Tangram Maker MAV/PX4 Ground Control Station

This project demonstrates how to create a DIY ground control station (GCS) to fly a drone using free software tools. We'll show how to programmatically exchange MAVLink flight plan mission commands with a PX4 enabled drone using code auto-generated in Tangram Maker™.

Tangram Maker is a free cloud-hosted tool that can generate component software interfaces after simple menu selections, drag and drop, and the click of a button. Simplifying the process of creating the necessary communications code.

In the steps below we will use Tangram Maker to auto-generate a MAVLink interface in C++ that communicates with the PX4 software stack. Using an example C++ application and flight simulator, we'll fly a drone!

The drone mission in the example C++ application is simple (takeoff, waypoints, landing) to showcase how to use the generated MAVLink interface. It is possible to expand upon the drone commands and include additional logic. For those looking to go beyond "out of the box" drone control, such as QGroundControl, we hope this helps show what is possible and make the process easier for you.

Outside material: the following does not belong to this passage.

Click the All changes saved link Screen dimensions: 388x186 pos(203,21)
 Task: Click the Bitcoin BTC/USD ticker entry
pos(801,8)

Tangram Maker has built-in support for MAVLink, ROS, and LMCP interface code generation. It also allows you to define your own custom messages, as well as transforms (mappings) between different messages. For more information see our tutorials Author a Message Set with Flex and Author a Transform with Flex.

Getting Started

You'll need a free Tangram Maker account to complete this project. Click here to setup an account.

Download and install VirtualBox. Linux Ubuntu 20.04 LTS is the supported environment to build and run this project. We'll be running it on a virtual machine with VirtualBox. Download the Ubuntu 20.04 desktop image here. Once you have VirtualBox installed and the Ubuntu image downloaded, follow this YouTube tutorial to complete your VM setup.

Generating a MAVLink Interface in Tangram Maker

The component-based system we'll be working with consists of a ground control station component, and a drone component. The steps below will set up these software components and get them to talk to each other. The drone in this example will be simulated on your computer, allowing you to test your mission code. In a future project we'll swap the simulated drone with a real drone since the ground control station component we'll create is compatible with any PX4-powered drone.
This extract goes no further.